GIVEN TEXT below:
In his soul-bearing memoir, LA-based comic Moshe Kasher recounts his harrowing journey through childhood, adolescence and addiction. But best of all, he also reveals the possibilities of the human spirit.
Kasher in the Rye was released on March 28th by Grand Central Publishing.
“Kasher in the Rye” was released on March 28th by Grand Central Publishing.

Book: “Kasher in the Rye: The True Tale of a White Boy from Oakland Who Became a Drug Addict, Criminal, Mental Patient and Then Turned 16”

Author: Moshe Kasher

Publisher: Grand Central Publishing

On stage, it seems like Oakland, Calif. native Moshe Kasher never runs out of things to say. He races to the end of every joke, seeming almost frantic in his persona.

However, before Kasher’s rise to comedic fame, he spent the better part of his childhood and adolescence in and out of correctional facilities, rehab and even did some time in a psych ward at the not-so-ripe age of 13. And now, almost two decades later, Kasher, 32, still has plenty to say, compiling all that experience into a 300-page memoir entitled “Kasher in the Rye: The True Tale of a White Boy from Oakland Who Became a Drug Addict, Criminal, Mental Patient and Then Turned 16.”

The memoir features all the familiar themes that dominate so many stories involving renegade youth: drugs, petty crime and growing up in broken homes.

But Kasher’s journey isn’t your cookie-cutter coming-of-age tale of a drug-addict criminal turned clean.

Brought up in Oakland, Kasher was born the son of two deaf Orthodox Jewish parents, but was raised  primarily by his mother and grandmother after a surprise two-week “vacation” to California turned out to be a getaway. The family relocated to Oakland, consequentially leaving what his mother called their “abusive father” behind in Brooklyn.

Kasher doesn’t bother sugarcoating any of the details, but tempers the material by maintaining a fairly conversational tone, coloring many of the pages with sarcasm and exclamation points. He recounts all the most painful episodes of his upbringing one juvenile disaster at a time with a considerable amount of both honesty and humility, never allowing his prose to become too embittered or caustic.

While Kasher devotes plenty of time describing his former adversaries — school bullies, cops and therapists (at the insistence of his mother, he saw his first one when he was 4) — the book’s turning point comes when he confronts the real enemy: himself.
End of GIVEN TEXT.
INFORMATION SUPPLIED below:
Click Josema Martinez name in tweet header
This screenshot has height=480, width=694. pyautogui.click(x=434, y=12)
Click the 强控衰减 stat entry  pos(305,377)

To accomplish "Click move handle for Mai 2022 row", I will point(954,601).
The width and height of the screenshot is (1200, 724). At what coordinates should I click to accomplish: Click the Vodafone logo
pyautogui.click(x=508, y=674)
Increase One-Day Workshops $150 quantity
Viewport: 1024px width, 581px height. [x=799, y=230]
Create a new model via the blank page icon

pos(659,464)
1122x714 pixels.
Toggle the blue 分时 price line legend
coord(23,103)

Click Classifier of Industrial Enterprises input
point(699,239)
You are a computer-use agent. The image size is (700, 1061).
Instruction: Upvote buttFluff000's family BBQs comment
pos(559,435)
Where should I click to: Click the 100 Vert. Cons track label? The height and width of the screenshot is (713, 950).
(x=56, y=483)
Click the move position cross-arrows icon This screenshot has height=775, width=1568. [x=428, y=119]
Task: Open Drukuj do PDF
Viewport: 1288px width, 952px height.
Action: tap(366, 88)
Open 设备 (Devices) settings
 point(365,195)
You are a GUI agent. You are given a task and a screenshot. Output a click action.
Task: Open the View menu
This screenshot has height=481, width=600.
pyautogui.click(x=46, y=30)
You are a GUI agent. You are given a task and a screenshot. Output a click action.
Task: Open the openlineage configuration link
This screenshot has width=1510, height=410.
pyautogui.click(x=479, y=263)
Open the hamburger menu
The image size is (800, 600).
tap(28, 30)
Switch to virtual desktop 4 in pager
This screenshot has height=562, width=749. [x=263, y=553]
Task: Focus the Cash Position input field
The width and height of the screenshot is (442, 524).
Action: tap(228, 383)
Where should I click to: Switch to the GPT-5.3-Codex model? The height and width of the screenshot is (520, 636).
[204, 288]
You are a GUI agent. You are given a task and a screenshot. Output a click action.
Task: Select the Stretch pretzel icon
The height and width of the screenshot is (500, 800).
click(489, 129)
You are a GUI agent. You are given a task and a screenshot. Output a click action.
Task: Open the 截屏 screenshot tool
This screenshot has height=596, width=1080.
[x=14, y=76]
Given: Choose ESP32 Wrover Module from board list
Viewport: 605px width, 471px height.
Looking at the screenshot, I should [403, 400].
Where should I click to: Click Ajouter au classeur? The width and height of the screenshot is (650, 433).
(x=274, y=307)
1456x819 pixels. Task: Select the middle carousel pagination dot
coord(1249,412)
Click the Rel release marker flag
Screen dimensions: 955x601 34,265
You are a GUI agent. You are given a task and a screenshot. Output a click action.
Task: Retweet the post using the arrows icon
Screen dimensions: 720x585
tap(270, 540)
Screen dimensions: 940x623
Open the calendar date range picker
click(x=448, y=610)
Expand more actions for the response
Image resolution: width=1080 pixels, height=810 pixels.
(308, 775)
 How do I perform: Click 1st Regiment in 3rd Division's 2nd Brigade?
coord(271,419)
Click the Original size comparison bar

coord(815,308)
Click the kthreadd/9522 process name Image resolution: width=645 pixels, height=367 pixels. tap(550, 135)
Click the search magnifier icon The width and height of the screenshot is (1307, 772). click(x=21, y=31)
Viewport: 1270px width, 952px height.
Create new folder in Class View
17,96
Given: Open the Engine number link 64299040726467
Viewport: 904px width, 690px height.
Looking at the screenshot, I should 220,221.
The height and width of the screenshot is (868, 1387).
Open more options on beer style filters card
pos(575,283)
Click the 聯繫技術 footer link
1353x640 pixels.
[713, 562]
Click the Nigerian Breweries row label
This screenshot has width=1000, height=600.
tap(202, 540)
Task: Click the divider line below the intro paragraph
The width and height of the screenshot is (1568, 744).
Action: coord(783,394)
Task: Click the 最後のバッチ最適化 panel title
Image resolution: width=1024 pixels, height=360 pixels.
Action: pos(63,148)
End of INFORMATION SUPPLIED.
PROBLEMS AND TASKS.
A. According to the review of "Kasher in the Rye," how old was Kasher when he saw his first therapist?
B. Reproduce the review of "Kasher in the Rye" from "Kasher in the Rye was" up to and including "in his persona.".

RESULTS FOR THE EXERCISE.
A. He was 4.

B.
Kasher in the Rye was released on March 28th by Grand Central Publishing.
“Kasher in the Rye” was released on March 28th by Grand Central Publishing.

Book: “Kasher in the Rye: The True Tale of a White Boy from Oakland Who Became a Drug Addict, Criminal, Mental Patient and Then Turned 16”

Author: Moshe Kasher

Publisher: Grand Central Publishing

On stage, it seems like Oakland, Calif. native Moshe Kasher never runs out of things to say. He races to the end of every joke, seeming almost frantic in his persona.